● **Collected data entries**:
━━━
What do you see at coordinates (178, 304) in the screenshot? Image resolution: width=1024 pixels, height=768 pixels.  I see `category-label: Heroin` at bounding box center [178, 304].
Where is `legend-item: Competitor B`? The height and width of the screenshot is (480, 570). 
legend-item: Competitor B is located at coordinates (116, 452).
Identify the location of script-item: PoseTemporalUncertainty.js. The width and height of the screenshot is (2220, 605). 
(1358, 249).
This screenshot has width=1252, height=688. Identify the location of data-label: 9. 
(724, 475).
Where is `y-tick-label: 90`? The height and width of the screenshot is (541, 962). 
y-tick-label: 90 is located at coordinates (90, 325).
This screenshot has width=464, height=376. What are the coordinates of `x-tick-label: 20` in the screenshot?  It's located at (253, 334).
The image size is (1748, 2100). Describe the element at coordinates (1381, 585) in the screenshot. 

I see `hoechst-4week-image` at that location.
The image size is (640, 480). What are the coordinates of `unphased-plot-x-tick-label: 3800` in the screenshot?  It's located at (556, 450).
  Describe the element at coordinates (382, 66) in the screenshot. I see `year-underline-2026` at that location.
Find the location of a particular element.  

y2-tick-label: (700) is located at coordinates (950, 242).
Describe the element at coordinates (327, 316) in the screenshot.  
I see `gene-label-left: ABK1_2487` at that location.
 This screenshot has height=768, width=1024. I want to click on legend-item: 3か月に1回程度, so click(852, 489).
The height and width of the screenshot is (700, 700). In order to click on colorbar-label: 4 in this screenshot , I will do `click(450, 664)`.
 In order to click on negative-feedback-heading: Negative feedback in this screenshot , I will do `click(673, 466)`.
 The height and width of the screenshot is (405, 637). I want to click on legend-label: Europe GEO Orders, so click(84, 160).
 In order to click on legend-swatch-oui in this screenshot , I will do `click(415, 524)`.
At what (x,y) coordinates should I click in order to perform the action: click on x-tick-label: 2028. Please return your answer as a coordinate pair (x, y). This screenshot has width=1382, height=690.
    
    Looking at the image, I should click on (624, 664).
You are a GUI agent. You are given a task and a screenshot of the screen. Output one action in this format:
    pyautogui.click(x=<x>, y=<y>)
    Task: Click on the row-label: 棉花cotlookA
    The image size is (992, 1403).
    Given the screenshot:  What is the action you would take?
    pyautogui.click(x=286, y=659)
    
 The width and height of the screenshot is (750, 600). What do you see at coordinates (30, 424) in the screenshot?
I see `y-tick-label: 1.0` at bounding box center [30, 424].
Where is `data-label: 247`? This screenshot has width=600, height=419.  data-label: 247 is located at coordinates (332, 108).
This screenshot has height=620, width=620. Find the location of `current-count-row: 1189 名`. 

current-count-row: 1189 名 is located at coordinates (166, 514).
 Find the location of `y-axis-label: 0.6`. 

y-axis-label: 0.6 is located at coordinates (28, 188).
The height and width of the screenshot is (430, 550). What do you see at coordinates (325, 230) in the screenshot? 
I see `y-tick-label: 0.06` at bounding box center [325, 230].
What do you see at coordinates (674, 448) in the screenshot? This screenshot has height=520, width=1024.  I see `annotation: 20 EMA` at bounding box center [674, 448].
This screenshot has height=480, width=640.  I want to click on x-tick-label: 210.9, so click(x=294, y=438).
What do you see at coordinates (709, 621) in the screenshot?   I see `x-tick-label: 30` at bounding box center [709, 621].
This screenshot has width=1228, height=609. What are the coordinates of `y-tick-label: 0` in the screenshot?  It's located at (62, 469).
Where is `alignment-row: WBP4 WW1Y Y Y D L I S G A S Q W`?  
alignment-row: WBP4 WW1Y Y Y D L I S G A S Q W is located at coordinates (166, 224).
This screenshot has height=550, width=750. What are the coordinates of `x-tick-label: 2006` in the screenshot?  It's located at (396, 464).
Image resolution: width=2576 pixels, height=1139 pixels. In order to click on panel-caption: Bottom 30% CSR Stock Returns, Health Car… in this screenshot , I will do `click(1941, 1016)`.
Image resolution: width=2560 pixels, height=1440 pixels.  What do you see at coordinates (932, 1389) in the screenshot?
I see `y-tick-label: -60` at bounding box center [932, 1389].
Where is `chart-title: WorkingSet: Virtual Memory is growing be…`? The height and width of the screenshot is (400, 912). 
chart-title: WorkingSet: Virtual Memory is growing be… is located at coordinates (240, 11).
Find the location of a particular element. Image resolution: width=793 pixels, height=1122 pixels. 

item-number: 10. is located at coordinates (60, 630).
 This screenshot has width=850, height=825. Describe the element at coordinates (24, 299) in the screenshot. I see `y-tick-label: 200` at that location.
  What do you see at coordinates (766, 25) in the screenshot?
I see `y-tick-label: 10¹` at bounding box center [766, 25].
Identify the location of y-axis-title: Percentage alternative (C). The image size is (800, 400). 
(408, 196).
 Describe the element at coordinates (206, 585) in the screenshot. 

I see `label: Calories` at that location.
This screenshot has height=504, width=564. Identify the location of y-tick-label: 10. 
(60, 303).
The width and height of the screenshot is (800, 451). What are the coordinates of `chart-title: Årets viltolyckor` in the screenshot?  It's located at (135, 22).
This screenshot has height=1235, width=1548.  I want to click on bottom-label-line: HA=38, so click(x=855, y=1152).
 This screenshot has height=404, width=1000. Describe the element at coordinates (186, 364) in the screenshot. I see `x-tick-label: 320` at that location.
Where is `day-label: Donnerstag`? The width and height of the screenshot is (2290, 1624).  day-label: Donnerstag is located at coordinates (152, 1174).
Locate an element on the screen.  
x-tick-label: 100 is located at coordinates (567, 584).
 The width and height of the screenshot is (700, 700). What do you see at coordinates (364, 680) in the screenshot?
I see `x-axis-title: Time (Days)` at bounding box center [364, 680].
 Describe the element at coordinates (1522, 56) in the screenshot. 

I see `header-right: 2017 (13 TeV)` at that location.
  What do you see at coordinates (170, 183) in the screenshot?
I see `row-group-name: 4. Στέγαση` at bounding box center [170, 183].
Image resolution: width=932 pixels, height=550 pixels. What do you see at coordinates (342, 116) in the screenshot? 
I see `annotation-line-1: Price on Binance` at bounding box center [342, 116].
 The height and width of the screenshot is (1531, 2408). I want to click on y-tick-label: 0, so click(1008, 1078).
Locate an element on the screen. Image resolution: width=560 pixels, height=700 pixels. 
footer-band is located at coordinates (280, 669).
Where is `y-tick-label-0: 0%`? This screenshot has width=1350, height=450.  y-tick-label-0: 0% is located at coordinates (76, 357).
━━━
Could you reproduce every line of the data above word for word?

What do you see at coordinates (178, 304) in the screenshot? Image resolution: width=1024 pixels, height=768 pixels.  I see `category-label: Heroin` at bounding box center [178, 304].
Where is `legend-item: Competitor B`? The height and width of the screenshot is (480, 570). 
legend-item: Competitor B is located at coordinates (116, 452).
Identify the location of script-item: PoseTemporalUncertainty.js. The width and height of the screenshot is (2220, 605). 
(1358, 249).
This screenshot has width=1252, height=688. Identify the location of data-label: 9. 
(724, 475).
Where is `y-tick-label: 90`? The height and width of the screenshot is (541, 962). 
y-tick-label: 90 is located at coordinates (90, 325).
This screenshot has width=464, height=376. What are the coordinates of `x-tick-label: 20` in the screenshot?  It's located at (253, 334).
The image size is (1748, 2100). Describe the element at coordinates (1381, 585) in the screenshot. 

I see `hoechst-4week-image` at that location.
The image size is (640, 480). What are the coordinates of `unphased-plot-x-tick-label: 3800` in the screenshot?  It's located at (556, 450).
  Describe the element at coordinates (382, 66) in the screenshot. I see `year-underline-2026` at that location.
Find the location of a particular element.  

y2-tick-label: (700) is located at coordinates (950, 242).
Describe the element at coordinates (327, 316) in the screenshot.  
I see `gene-label-left: ABK1_2487` at that location.
 This screenshot has height=768, width=1024. I want to click on legend-item: 3か月に1回程度, so click(852, 489).
The height and width of the screenshot is (700, 700). In order to click on colorbar-label: 4 in this screenshot , I will do `click(450, 664)`.
 In order to click on negative-feedback-heading: Negative feedback in this screenshot , I will do `click(673, 466)`.
 The height and width of the screenshot is (405, 637). I want to click on legend-label: Europe GEO Orders, so click(84, 160).
 In order to click on legend-swatch-oui in this screenshot , I will do `click(415, 524)`.
At what (x,y) coordinates should I click in order to perform the action: click on x-tick-label: 2028. Please return your answer as a coordinate pair (x, y). This screenshot has width=1382, height=690.
    
    Looking at the image, I should click on (624, 664).
You are a GUI agent. You are given a task and a screenshot of the screen. Output one action in this format:
    pyautogui.click(x=<x>, y=<y>)
    Task: Click on the row-label: 棉花cotlookA
    The image size is (992, 1403).
    Given the screenshot:  What is the action you would take?
    pyautogui.click(x=286, y=659)
    
 The width and height of the screenshot is (750, 600). What do you see at coordinates (30, 424) in the screenshot?
I see `y-tick-label: 1.0` at bounding box center [30, 424].
Where is `data-label: 247`? This screenshot has width=600, height=419.  data-label: 247 is located at coordinates (332, 108).
This screenshot has height=620, width=620. Find the location of `current-count-row: 1189 名`. 

current-count-row: 1189 名 is located at coordinates (166, 514).
 Find the location of `y-axis-label: 0.6`. 

y-axis-label: 0.6 is located at coordinates (28, 188).
The height and width of the screenshot is (430, 550). What do you see at coordinates (325, 230) in the screenshot? 
I see `y-tick-label: 0.06` at bounding box center [325, 230].
What do you see at coordinates (674, 448) in the screenshot? This screenshot has height=520, width=1024.  I see `annotation: 20 EMA` at bounding box center [674, 448].
This screenshot has height=480, width=640.  I want to click on x-tick-label: 210.9, so click(x=294, y=438).
What do you see at coordinates (709, 621) in the screenshot?   I see `x-tick-label: 30` at bounding box center [709, 621].
This screenshot has width=1228, height=609. What are the coordinates of `y-tick-label: 0` in the screenshot?  It's located at (62, 469).
Where is `alignment-row: WBP4 WW1Y Y Y D L I S G A S Q W`?  
alignment-row: WBP4 WW1Y Y Y D L I S G A S Q W is located at coordinates (166, 224).
This screenshot has height=550, width=750. What are the coordinates of `x-tick-label: 2006` in the screenshot?  It's located at (396, 464).
Image resolution: width=2576 pixels, height=1139 pixels. In order to click on panel-caption: Bottom 30% CSR Stock Returns, Health Car… in this screenshot , I will do `click(1941, 1016)`.
Image resolution: width=2560 pixels, height=1440 pixels.  What do you see at coordinates (932, 1389) in the screenshot?
I see `y-tick-label: -60` at bounding box center [932, 1389].
Where is `chart-title: WorkingSet: Virtual Memory is growing be…`? The height and width of the screenshot is (400, 912). 
chart-title: WorkingSet: Virtual Memory is growing be… is located at coordinates (240, 11).
Find the location of a particular element. Image resolution: width=793 pixels, height=1122 pixels. 

item-number: 10. is located at coordinates (60, 630).
 This screenshot has width=850, height=825. Describe the element at coordinates (24, 299) in the screenshot. I see `y-tick-label: 200` at that location.
  What do you see at coordinates (766, 25) in the screenshot?
I see `y-tick-label: 10¹` at bounding box center [766, 25].
Identify the location of y-axis-title: Percentage alternative (C). The image size is (800, 400). 
(408, 196).
 Describe the element at coordinates (206, 585) in the screenshot. 

I see `label: Calories` at that location.
This screenshot has height=504, width=564. Identify the location of y-tick-label: 10. 
(60, 303).
The width and height of the screenshot is (800, 451). What are the coordinates of `chart-title: Årets viltolyckor` in the screenshot?  It's located at (135, 22).
This screenshot has height=1235, width=1548.  I want to click on bottom-label-line: HA=38, so click(x=855, y=1152).
 This screenshot has height=404, width=1000. Describe the element at coordinates (186, 364) in the screenshot. I see `x-tick-label: 320` at that location.
Where is `day-label: Donnerstag`? The width and height of the screenshot is (2290, 1624).  day-label: Donnerstag is located at coordinates (152, 1174).
Locate an element on the screen.  
x-tick-label: 100 is located at coordinates (567, 584).
 The width and height of the screenshot is (700, 700). What do you see at coordinates (364, 680) in the screenshot?
I see `x-axis-title: Time (Days)` at bounding box center [364, 680].
 Describe the element at coordinates (1522, 56) in the screenshot. 

I see `header-right: 2017 (13 TeV)` at that location.
  What do you see at coordinates (170, 183) in the screenshot?
I see `row-group-name: 4. Στέγαση` at bounding box center [170, 183].
Image resolution: width=932 pixels, height=550 pixels. What do you see at coordinates (342, 116) in the screenshot? 
I see `annotation-line-1: Price on Binance` at bounding box center [342, 116].
 The height and width of the screenshot is (1531, 2408). I want to click on y-tick-label: 0, so click(1008, 1078).
Locate an element on the screen. Image resolution: width=560 pixels, height=700 pixels. 
footer-band is located at coordinates (280, 669).
Where is `y-tick-label-0: 0%`? This screenshot has width=1350, height=450.  y-tick-label-0: 0% is located at coordinates (76, 357).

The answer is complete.